Another remnant of past military adventures is HMS Belfast, which as a kid I considered probably one of the most amazing things I’ve ever been inside, and which as an adult I’m still pretty damn wowed by, but find annoyingly low for my height… by day, kids swarm across its decks and play beneath its silent guns, and at night, the entire thing has in recent years been lit up with brilliant rainbow light, giving a slightly hippy feel to this relic of naval warfare.

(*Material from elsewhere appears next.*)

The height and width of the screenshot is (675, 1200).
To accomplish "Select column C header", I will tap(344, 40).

Then there’s the thorny issue of what lies beyond Tower Bridge.  It is, after all, the last bridge in London before the Thames Estuary and the horrifying wasteland that is the Dartford Crossing.   There are two tunnels before you’re properly flung out of the city – the Rotherhithe Tunnel, which is a Victorian claustrophobe’s nightmare, and the Blackwall Tunnel, where once a month, without fail, someone manages to wedge a lorry in the mouth of the tunnel, despite the many signs and warning lights declaring ‘Too Tall!  Turn back!’  There’s also a pedestrian tunnel at Greenwich, which has a dip in the middle guaranteed to make the wanderer unsure of what lies just outside their line of sight, as well as elevators at either end where you can usually rely on a guard playing hits of the 1980s on a running-down cassette machine.  Finally, there’s the Woolwich Ferry.  I have never been on the Woolwich Ferry, and know nothing about it, but can’t shake the feeling that this must be a strange hangover from early modern seafaring days, when ferrymen, hopefully in peaked caps, would paddle their clients across the bustling waters of the Thames, maybe even by the greenish glow of gaslight and through a low mist… now of course, the entire thing is done by a proper lorry-loader, and there, pretty much, my knowledge ends.

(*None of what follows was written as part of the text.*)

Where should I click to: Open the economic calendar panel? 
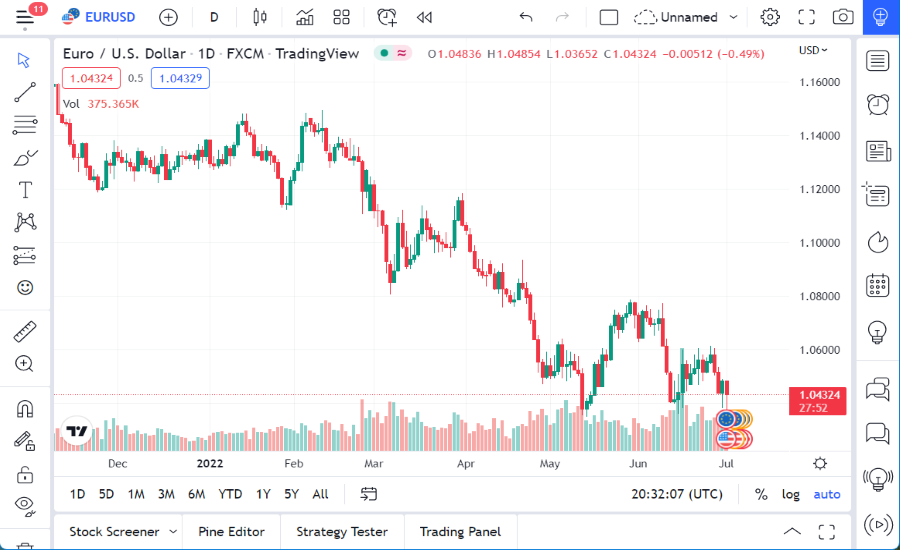pos(878,285)
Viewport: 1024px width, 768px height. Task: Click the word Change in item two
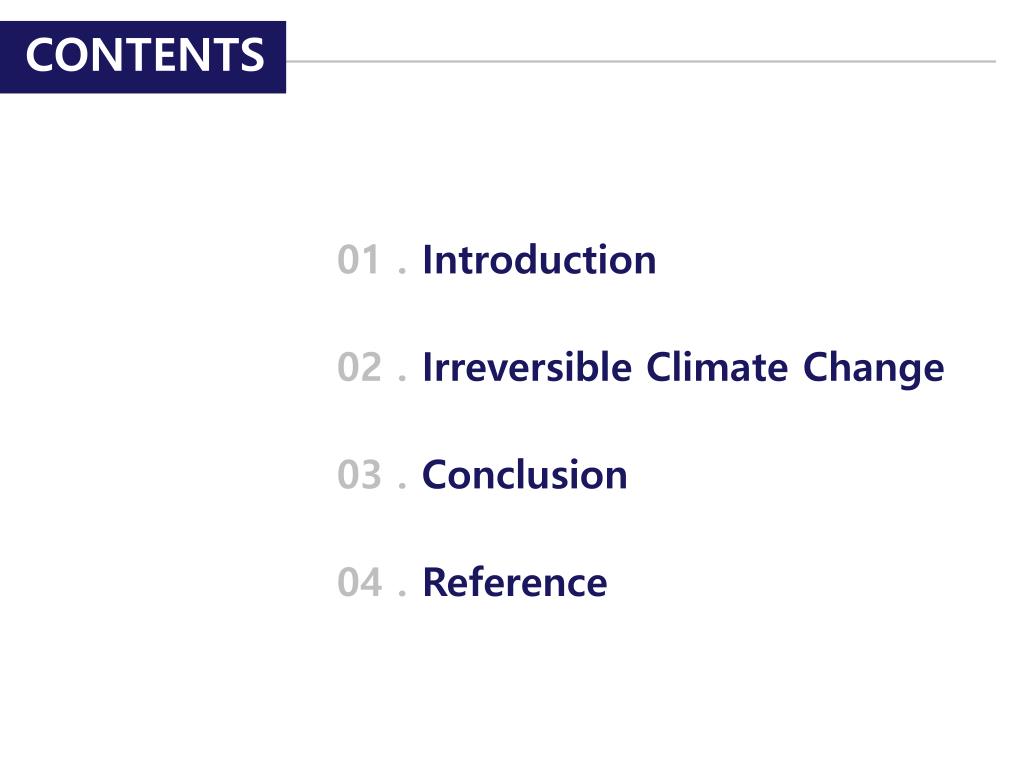tap(873, 369)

On either side of the river itself, immediately beyond Tower Bridge, you have Wapping to the north and Rotherhithe to the east, and like so much of the city that clings to the river, there’s a marked difference between the three hundred yards within sniffing distance of water, and everything else.  The transition is palpable, an invisible line where suddenly the tarmac becomes cracked, the bus stops begin to smell and the estate agent begin to turn the lights down in embarrassment.

For my part, I like the diversity.  I find too much of anything that’s constant, a little oppressive, and enjoy the contrast between modern and swish, and aging and cracked.  I also love Tower Bridge, but I doubt if I’m going to be writing a double decker bus chase across it any time soon – unless the bus is going to Rotherhithe.